The specifics of the wire protocol “don’t matter that much,” continued Burns, and the same goes for some other components. “We can argue about whether object-oriented is better than a RESTful architecture, but ultimately it comes down to personal preferences,” he said. “My vision is that if we were to bring the components of each of these technologies together, we would evolve something that is better than either individually. We really do benefit as an industry and community if we have one standard, and my hope is that we can get there.”
“That’s my hope, too,” added Richmond.
In another ELC presentation, called “AllSeen Alliance, AllJoyn and OCF, IoTivity — Will We Find One Common Language for Open IoT?,” Affinegy CTO Art Lancaster seemed to agree that a high degree of interoperability was possible — but not at the expense of killing off AllSeen. Affinegy, which has developed the “Chariot” IoT stack, has been a major cheerleader for AllSeen, and Lancaster emphasized that AllSeen has a big lead in certifications compared to Iotivity.
I asked Philip DesAutels, senior director of IoT for The Linux Foundation, about the potential for interoperability or merger, and he had this to say. “The easiest and most enduring route to achieving a real and lasting IoT is one common framework,” said DesAutels. “That means bringing together disparate communities each with their own divergent approaches. Convergence and unification are key, but compromise and understanding take time.” DesAutels also noted the importance of the open source Device System Bridge contributed by Microsoft to the AllSeen Alliance, enabling AllJoyn® interoperability with IoTivity and other IoT protocols.”

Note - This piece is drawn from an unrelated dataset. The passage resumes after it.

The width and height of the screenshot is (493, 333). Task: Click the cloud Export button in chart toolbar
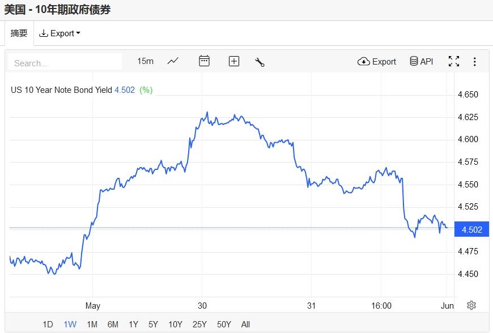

Both Richmond and Lancaster made it clear that there are many dozens of other overlapping IoT interoperability efforts that must also be considered in developing a universal standard. At ELC, Intel’s Bruce Beare gave a presentation on one of the, Google’s open source Weave framework. Meanwhile, Samsung’s Phil Coval delivered a presentation on integrating IoTivity with Tizen, which Samsung is increasingly aiming at IoT.